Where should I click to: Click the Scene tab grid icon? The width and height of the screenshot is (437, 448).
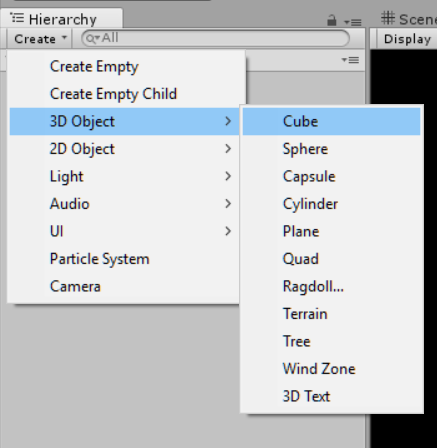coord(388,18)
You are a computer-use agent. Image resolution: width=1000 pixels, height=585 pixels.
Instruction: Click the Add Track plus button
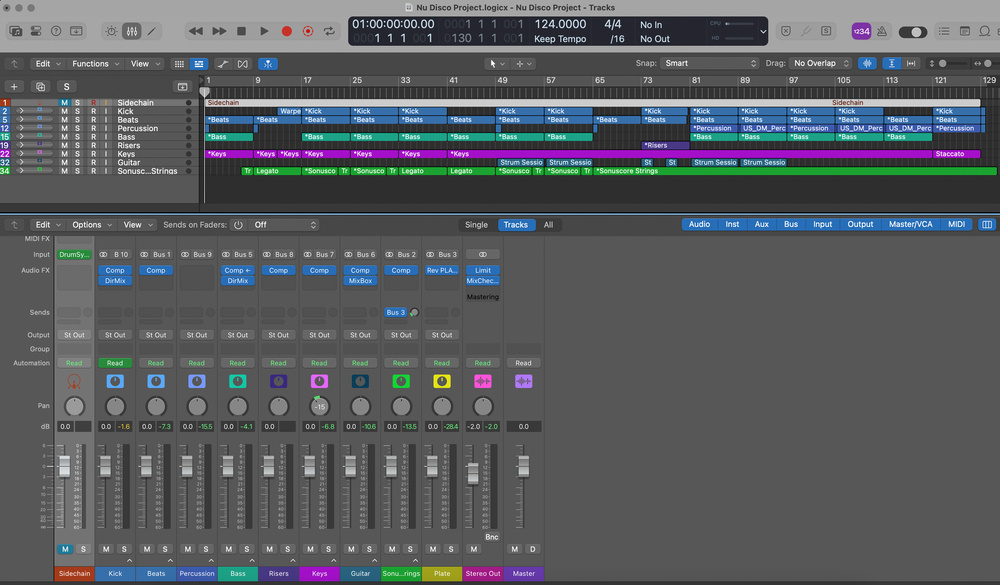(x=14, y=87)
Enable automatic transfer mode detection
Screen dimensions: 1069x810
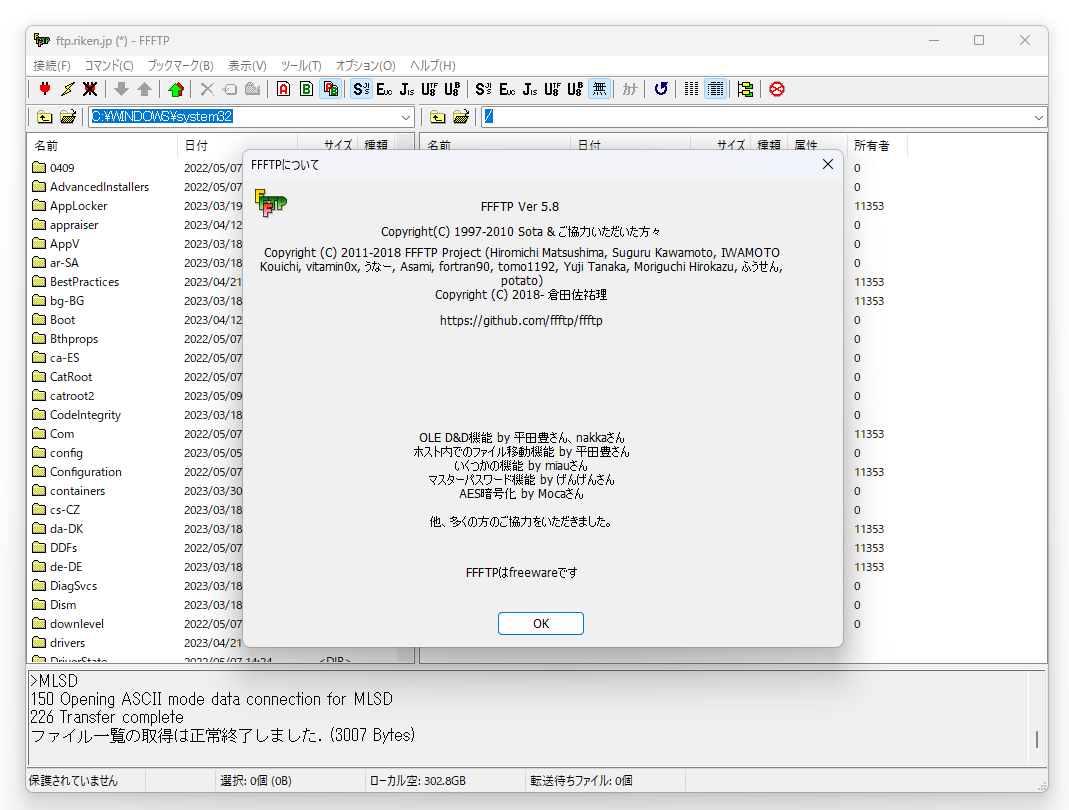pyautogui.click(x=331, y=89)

_ _ _

**Task details**
Please give the records again word for word, omitting all images.

**Result of this task**
Where should I click to: Click the Scene tab grid icon? The width and height of the screenshot is (437, 448).
coord(388,18)
You are a computer-use agent. Image resolution: width=1000 pixels, height=585 pixels.
Instruction: Click the Add Track plus button
(x=14, y=87)
Enable automatic transfer mode detection
Screen dimensions: 1069x810
pyautogui.click(x=331, y=89)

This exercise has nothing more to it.